More than any of her writing for me, Nadine’s short stories relay this. It would be more than a decade from my first meeting her, that I would physically meet Nadine Gordimer. It was in the early 2000s when I moved back to Johannesburg. I would frequently meet the diminutive literally great that was Nadine at Rosebank Mall where she often did her errands. I was always in awe at how this genius would just be walking in the mall, like an ordinary citizen.

Every time I saw her I would say, “Hello Ms Gordimer.” And every time she would bring out her hand, shake mine and say, “Hello, how are you doing?” and we would exchange a word or two. I was not a writer then. In fact, it would be a couple of years from these early meetings before my first book came out. And yet her chats with me then always displayed some warmth and interest in what I had to say.
A Kenyan friend and academic, Garnette Oluoch-Olunya put it best when she said that Nadine leaned in and connected with people.

Garnette was recounting the first time she met Nadine at a conference. How Nadine leaned in and listened to the academics and younger writers around her, unlike another older writer at the same conference who was aloof and looked like he wanted to be anywhere but there.

TJ Dema, a poet from Botswana, talked of how amazed she was when Nadine attended the Johannesburg leg of the 2011 Poetry Africa tour. “I remember feeling chuffed that she’d come out to support us,” says TJ.

As can be seen, a lot of Nadine Gordimer memories are fondly told by writers and academics of a younger generation. And in many of these, the constant long-lasting image of Nadine in South Africa and beyond, is that of an elder writer who read and engaged with the literary works of her contemporaries as well as those of a younger generation.
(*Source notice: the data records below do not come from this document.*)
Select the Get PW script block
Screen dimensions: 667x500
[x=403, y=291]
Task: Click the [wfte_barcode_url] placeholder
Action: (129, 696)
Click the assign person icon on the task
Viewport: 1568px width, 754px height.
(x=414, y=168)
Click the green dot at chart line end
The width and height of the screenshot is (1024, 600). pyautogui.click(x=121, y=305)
Nadine was a writer’s writer. She was not one of the older generation of artists who can be heard saying, “there is no real

writing/music/art nowadays” because she was aware that award-winning though she was, literature did not begin or end with her.

On a lighter note, another enduring memory some writers are familiar with is of Nadine at literary events holding her favourite glass of amber liquid. Perhaps my sole regret is that I never shared a drink with her. She had a sparkling spirit that made her that cool grandmother that one wants to hang out with.

Nadine, you were not going out as often as you used to but one can’t help thinking that the literary scene will not be quite the same without you.

One hopes that you are smiling and enjoying a glass of your favourite whisky in Writer Heaven while chatting with the Schreiners, the Nkosis, the Achebes and all other writers that have gone before us. We miss you.- New African Magazine.